Selfie dengan KTP Bisa Bikin Bangkrut? Ini adalah Faktanya!

JAKARTA – Di era digital yang mana serba online, kita rutin dihadapkan pada permintaan untuk berswafoto dengan kartu identitas (KTP) atau paspor pada waktu mendaftar berbagai layanan. Mulai perbankan, penyewaan mobil, hingga melamar pekerjaan, swafoto dengan KTP semakin umum dipersyaratkan. Namun, seberapa amankah praktik ini?
Kaspersky mengungkapkan bahwa berswafoto dengan KTP memang sebenarnya mempunyai risiko keamanan. Informasi pribadi Anda berpotensi disalahgunakan oleh pihak yang dimaksud tidak ada bertanggung jawab. Oleh sebab itu, penting untuk memahami risiko lalu menerapkan tips keamanan yang mana tepat sebelum mengirimkan swafoto KTP Anda.
Dilema Swafoto dengan KTP
Di satu sisi, swafoto dengan KTP memudahkan akses ke berbagai layanan online. Tanpanya, Anda mungkin saja kesulitan menggunakan aplikasi mobile perbankan, menyewa mobil, atau mengajukan pinjaman secara cepat. Di sisi lain, ada perasaan khawatir tentang keamanan data pribadi Anda.
Risiko Security Data
Sayangnya, bukan semua perusahaan transparan mengenai cara merekan menyimpan lalu memproses data pribadi pengguna. Kebocoran data menjadi ancaman nyata yang digunakan dapat mengakibatkan penyalahgunaan data oleh penjahat siber.

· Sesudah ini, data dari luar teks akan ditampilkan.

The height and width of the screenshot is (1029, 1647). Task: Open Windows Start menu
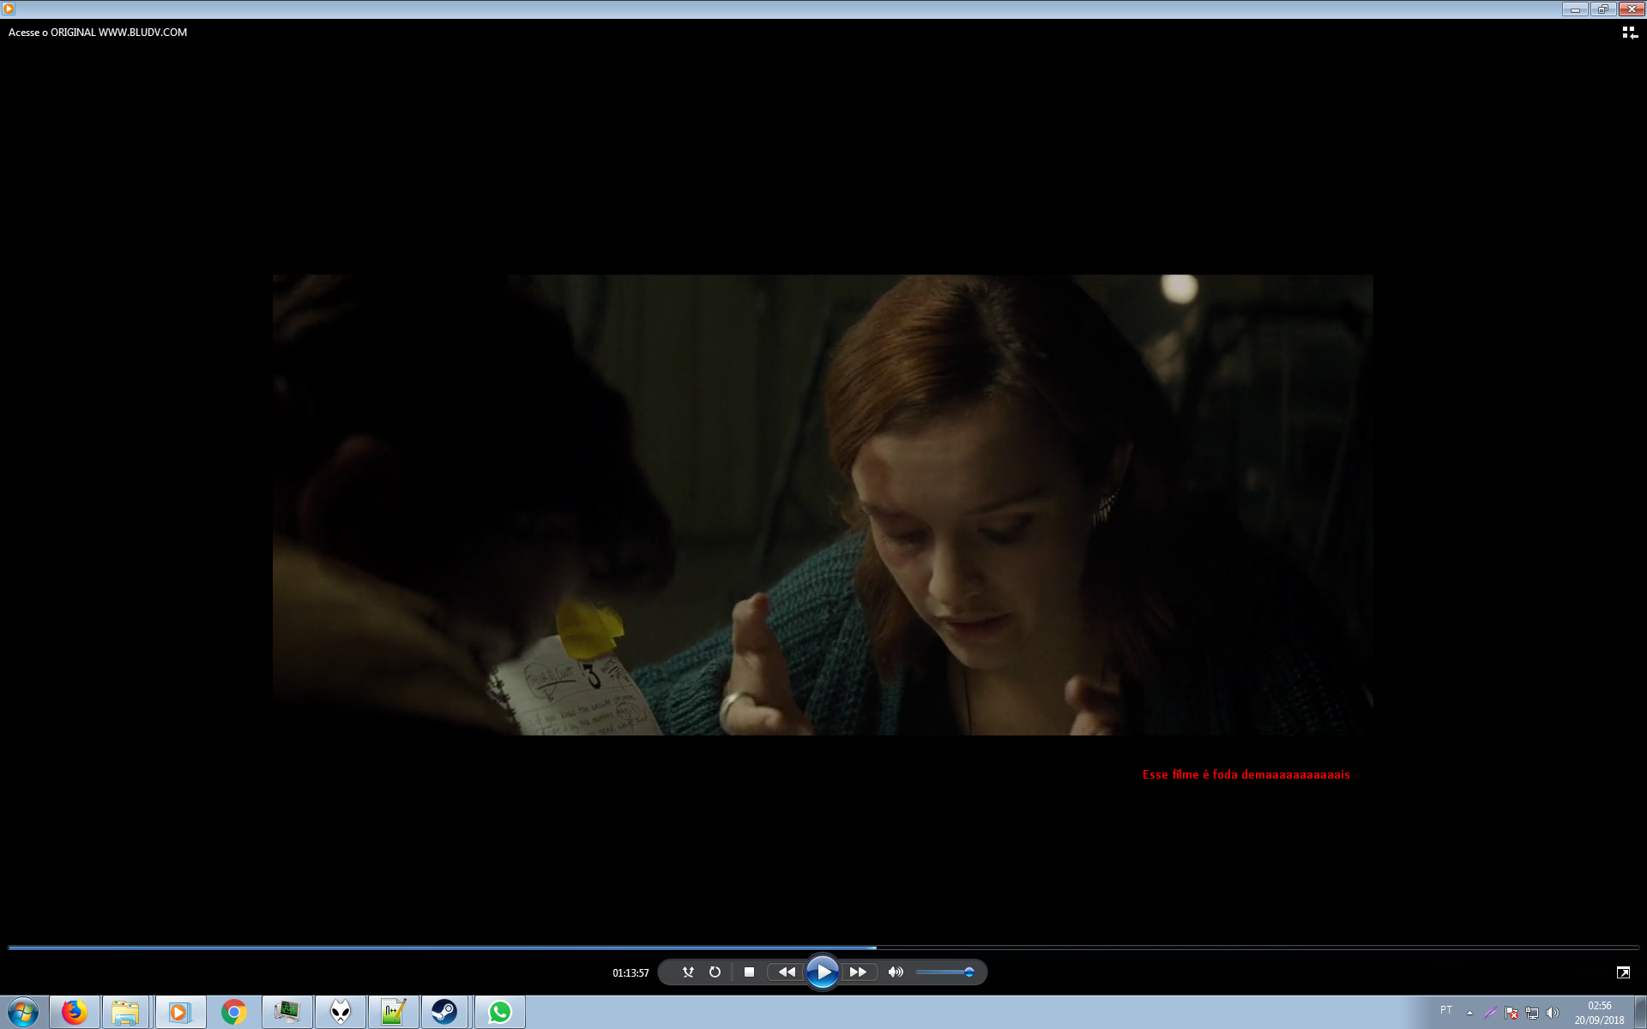[x=23, y=1012]
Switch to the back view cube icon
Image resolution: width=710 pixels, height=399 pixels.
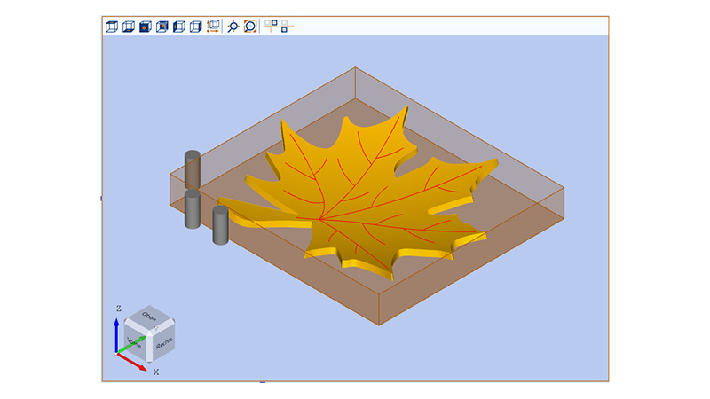pyautogui.click(x=162, y=27)
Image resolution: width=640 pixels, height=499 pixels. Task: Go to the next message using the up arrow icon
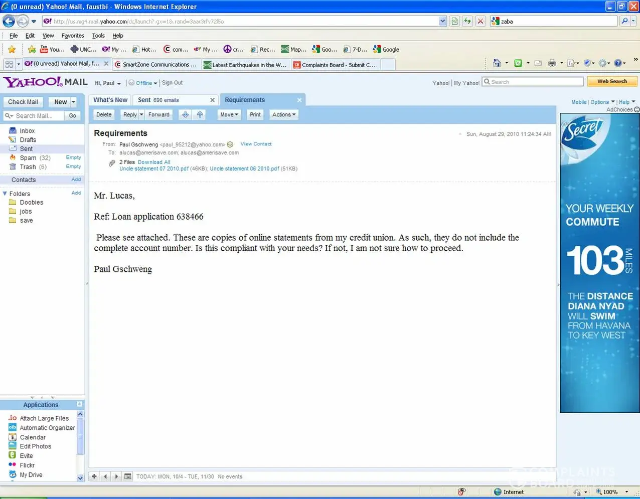(x=200, y=115)
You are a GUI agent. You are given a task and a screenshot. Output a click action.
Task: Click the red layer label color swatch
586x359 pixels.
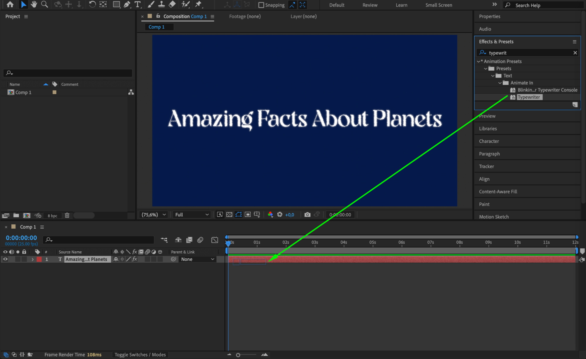click(x=39, y=259)
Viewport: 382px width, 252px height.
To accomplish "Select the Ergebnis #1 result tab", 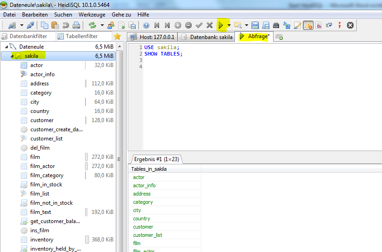I will 156,159.
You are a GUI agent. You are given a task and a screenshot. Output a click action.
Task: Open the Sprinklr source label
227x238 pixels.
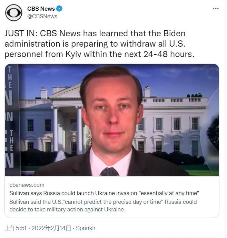[86, 228]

“Foto selfie kartu identitas ini adalah alat universal di dalam tangan para penjahat siber,” ungkap Kaspersky. “Penipu dapat membuka perusahaan berhadapan dengan nama Anda atau mendaftarkan kartu SIM menggunakan identitas Anda untuk melanggar hukum dengan berbagai cara.”
Kaspersky menambahkan, penjahat siber bahkan memasarkan foto kemudian video orang yang tersebut memegang dokumen identitas di dalam dark web untuk memalsukan foto lalu melintasi prosedur Know Your Customer (KYC).

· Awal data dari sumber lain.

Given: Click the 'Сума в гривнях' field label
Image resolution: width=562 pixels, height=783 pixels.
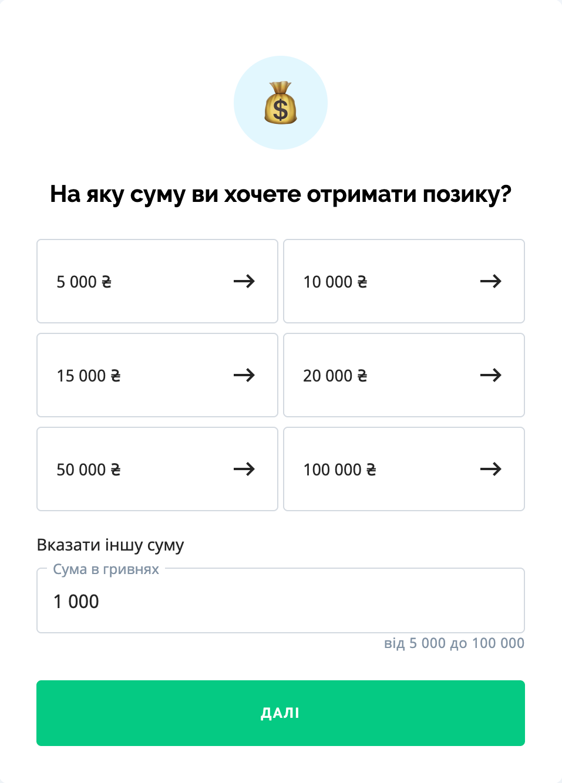Looking at the screenshot, I should [106, 569].
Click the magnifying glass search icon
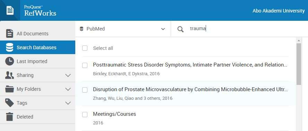The height and width of the screenshot is (131, 308). [180, 29]
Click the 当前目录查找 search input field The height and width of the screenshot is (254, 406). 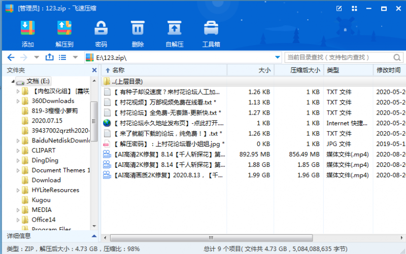pos(337,57)
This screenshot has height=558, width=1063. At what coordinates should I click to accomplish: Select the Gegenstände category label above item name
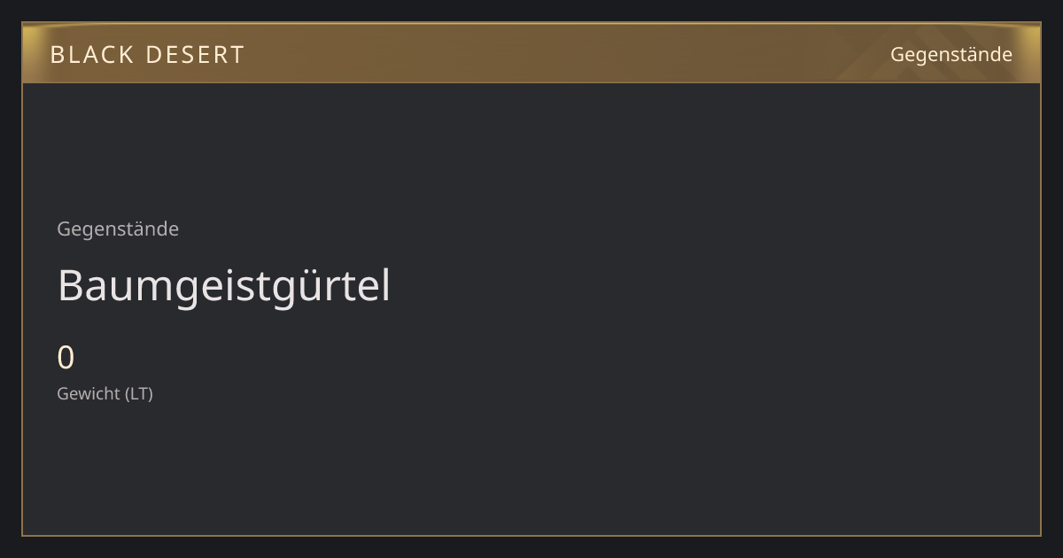118,229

Tips Ketenteraman Berswafoto dengan KTP
Meski ada risiko, terkadang kita tetap memperlihatkan harus mengirimkan swafoto dengan KTP. Berikut adalah tips keamanan dari Kaspersky untuk meminimalkan risiko:
1. Pelajari Kebijakan Privasi Perusahaan: Sebelum mengirimkan swafoto KTP, teliti perusahaan tersebut. Cari tahu di area mana kemudian oleh siapa data Anda akan diproses, berapa lama data yang disebutkan akan disimpan, lalu apakah perusahaan dapat memberikan informasi pelanggan terhadap pihak lain.
2. Selidiki Riwayat Kebocoran Fakta Perusahaan: Cari tahu apakah perusahaan yang disebutkan pernah mengalami kebocoran data. Jika ya, kebocoran seperti apa yang mana terjadi juga bagaimana tanggapan perusahaan tersebut? Anda dapat menemukan informasi ini dengan mencari di dalam internet dengan kata kunci seperti “[Nama Perusahaan] kebocoran data”.
3. Tambahkan Watermark ke Swafoto Anda: Gunakan editor foto dalam ponsel Anda atau program gratis untuk menambahkan teks semi-transparan pada swafoto KTP Anda. Hal ini akan mempersulit penjahat siber untuk menggunakan foto Anda apabila terjadi kebocoran data.
4. Kirim Foto Melalui Aplikasi atau Portal Web Resmi: Jangan mengirimkan swafoto KTP melalui aplikasi mobile arahan instan atau email. Gunakan belaka aplikasi mobile atau situs web resmi layanan yang Anda gunakan.
5. Hapus Swafoto Setelah Mengirim: Setelah swafoto KTP Anda diterima oleh layanan yang mana dituju, segera hapus foto yang disebutkan dari ponsel Anda, termasuk dari folder “Recently Deleted”.
6. Periksa Riwayat Kredit Anda Secara Berkala: Pantau riwayat kredit Anda secara berkala juga aktifkan notifikasi dari bank Anda jikalau ada pembaharuan pada riwayat kredit Anda.
7. Pertimbangkan Angka Layanan: Pikirkan baik-baik apakah layanan yang digunakan ditawarkan sepadan dengan risiko mengirimkan swafoto KTP Anda. Jangan pernah memberikan data pribadi Anda hanya sekali untukimbalanuang.